Indigenous Resistance
In many cases, however, indigenous people have not passively acceded to the penetration of extractive capitalism into their communities. The following section thus not only reviews how globalization impacts indigenous people, but also describes how indigenous communities resist or negotiate to defend their territories and cultural integrity.
Economic policy, when set on a global scale, can undermine the political gains that indigenous peoples may have made within the legal systems of nation states. Victor Menotti of the International Forum on Globalization has written of how World Trade Organization(WTO) authority is diminishing the sovereignty of nation states over their land, water, genetic material, and public services. The General Agreement on Trade in Services (GATS), for example, favors the privatization of systems (such as those for water distribution) that serve the general public but without an equitable provision of services that is often at odds with maximization of profits. Structural Adjustment Programs (SAPs) imposed as a condition of loans from global finance agencies such as the World Bank also often mandate privatization. The effects on indigenous peoples and other poor people can be devastating. World Bank-mandated SAP privatization of coal mining in the Indian state of Orissa in the 1990s, for example, resulted in contamination of rivers, increased rates of fluoride poisoning, infections, and cancer, displacement of towns, and power rates that increased by 500%. The World Bank and IMF have also made water privatization a prior condition for granting loans and debt reductions. Structural adjustment programs also weaken national-level environmental and labor laws that indigenous communities may have relied on in previous struggles to maintain control over territory and resources.
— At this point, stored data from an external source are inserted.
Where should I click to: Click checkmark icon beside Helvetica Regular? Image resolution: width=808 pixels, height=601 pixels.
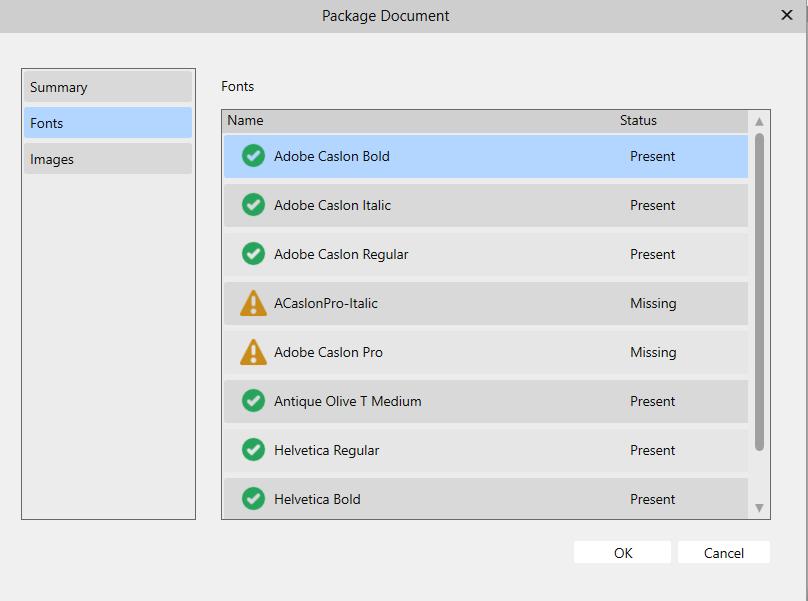click(x=253, y=449)
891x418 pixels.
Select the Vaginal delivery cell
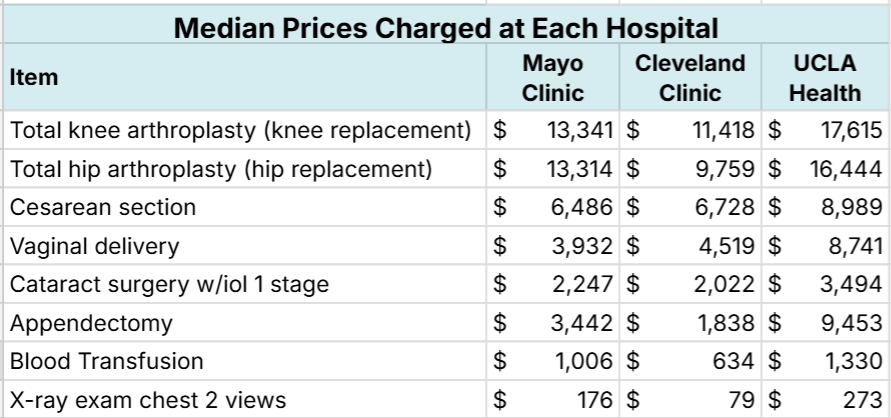(x=96, y=246)
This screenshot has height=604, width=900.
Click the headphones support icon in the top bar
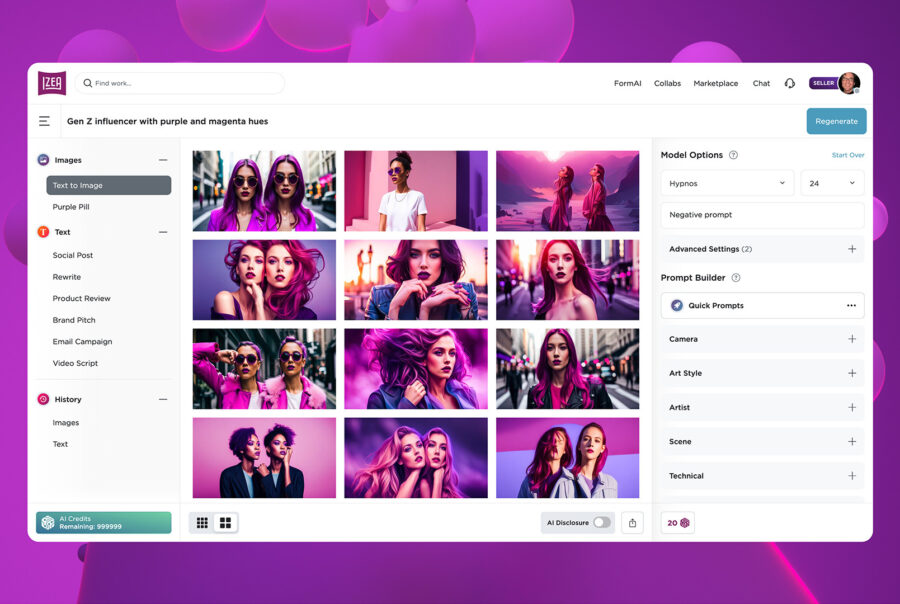(x=790, y=83)
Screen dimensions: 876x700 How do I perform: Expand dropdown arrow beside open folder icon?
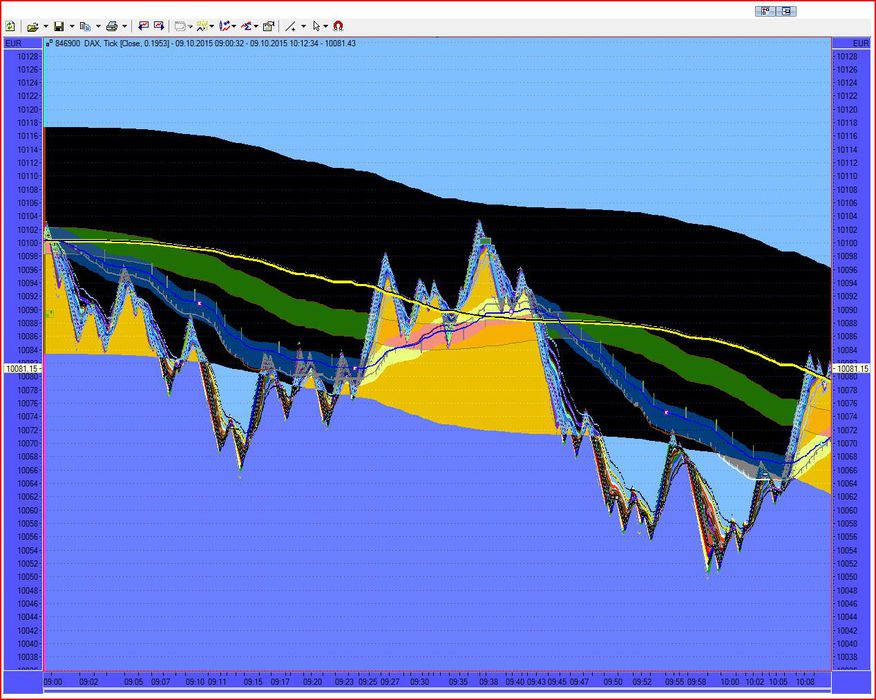[46, 27]
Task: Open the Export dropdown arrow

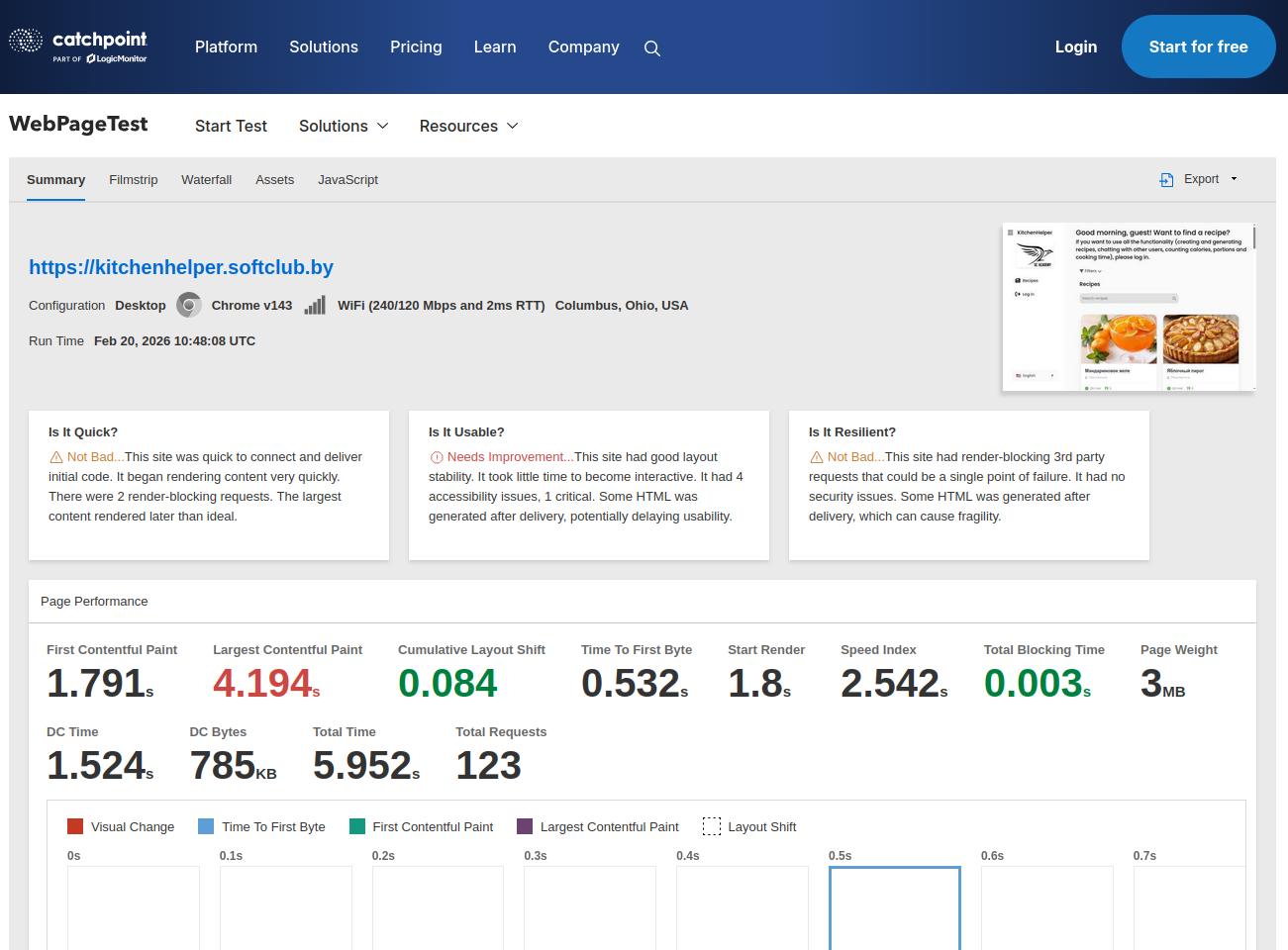Action: click(x=1234, y=179)
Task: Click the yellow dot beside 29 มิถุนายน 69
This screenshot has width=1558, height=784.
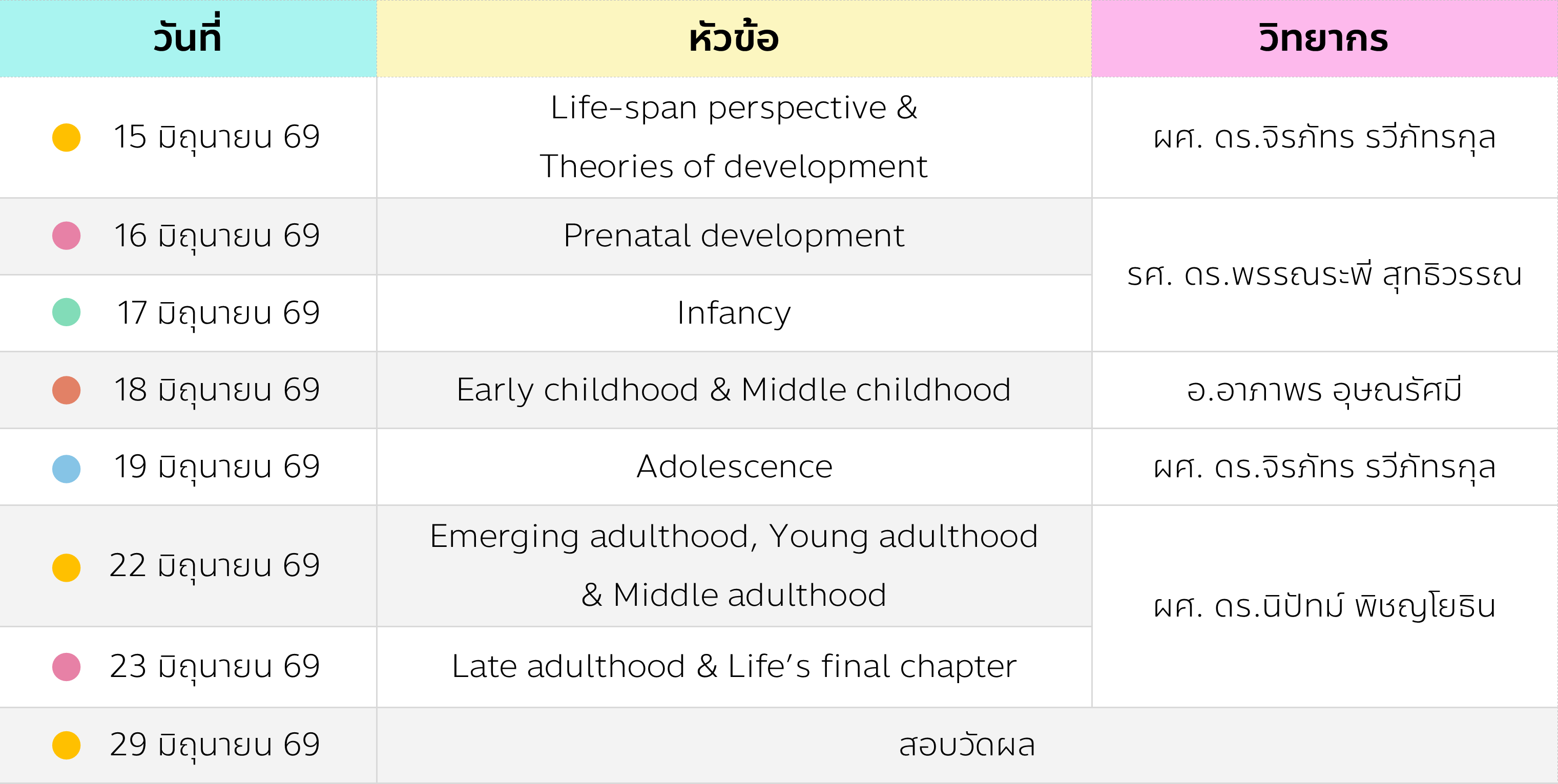Action: click(x=67, y=745)
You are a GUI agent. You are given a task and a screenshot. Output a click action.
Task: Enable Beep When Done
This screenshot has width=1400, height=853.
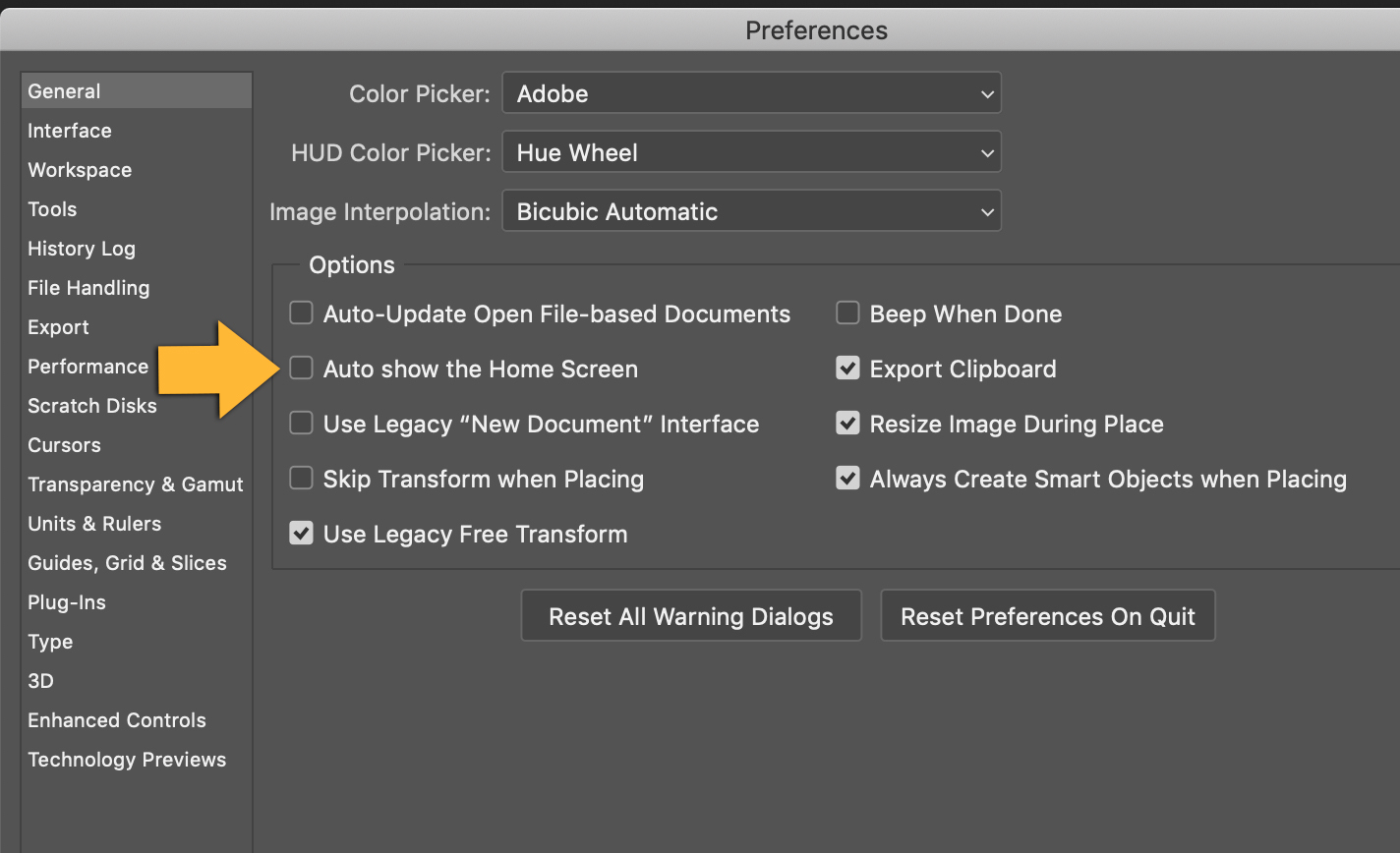point(847,313)
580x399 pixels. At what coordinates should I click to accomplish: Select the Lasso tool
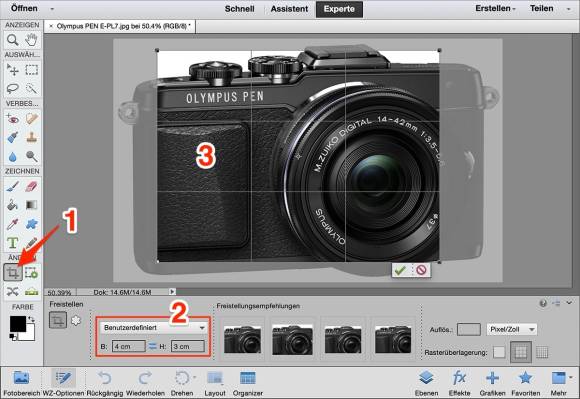coord(13,88)
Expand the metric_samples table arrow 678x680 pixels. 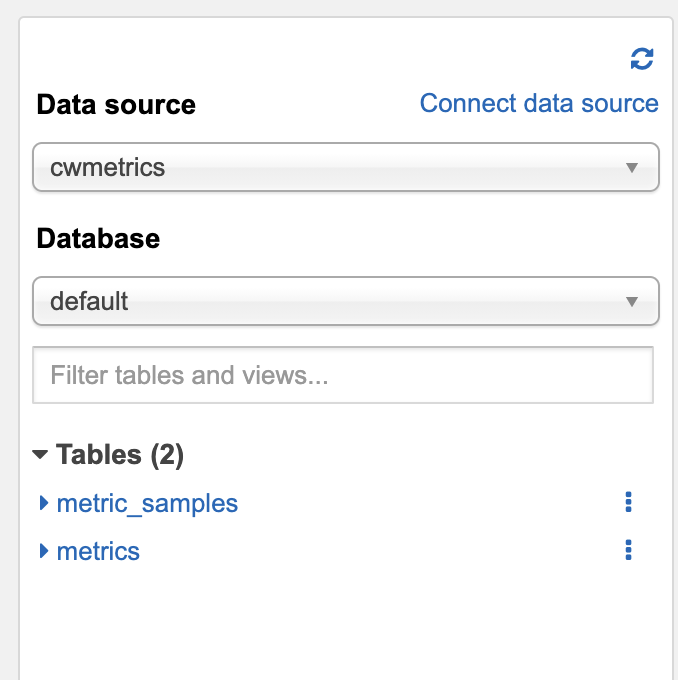click(x=44, y=502)
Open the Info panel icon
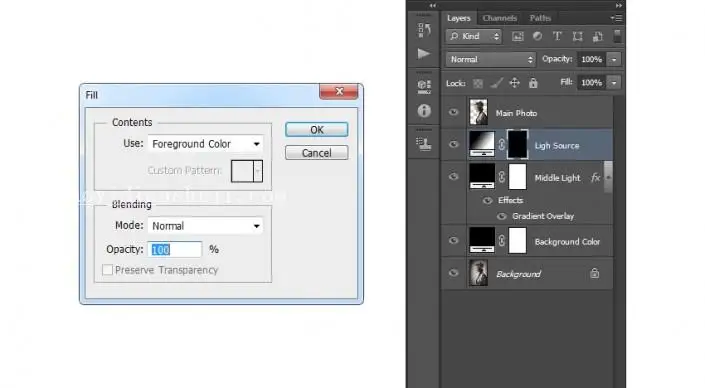This screenshot has height=388, width=705. (x=424, y=111)
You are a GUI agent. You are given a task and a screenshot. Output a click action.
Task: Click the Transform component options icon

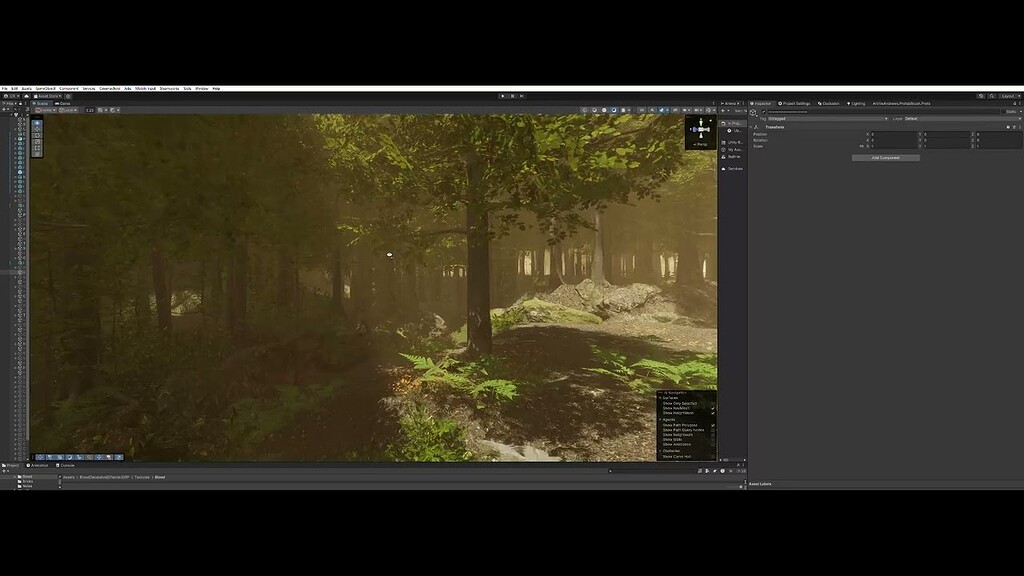(1020, 127)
Other new international trade rules also negatively impact indigenous peoples. For example, Article I of GATT prohibits national governments from restricting imported goods specifically from any single other WTO member nation. This article thus makes it impossible for national governments to restrict imports from other WTO countries with questionable human rights, labor, or environmental records and thus disallows a potential safeguard for the rights of indigenous peoples. Article III of the GATT, together with its corollary Articles V and XI, requires governments to treat all imports "no less favorably" than locally produced goods and bans restrictions on imports. Victor Menotti writes of how this feature of GATT "prevents any government from favoring or protecting it own local industries, or farmers or cultures that might otherwise by overwhelmed by globe-spanning corporations bringing vast amounts of cheap imports that make local or indigenous economies non-viable". Similar "free trade" policies under NAFTA have already been demonstrated to undercut the livelihoods of small-scale Mexican corn farmers, many of whom are indigenous, who are unable to compete with cheap, mass-produced grain from the US.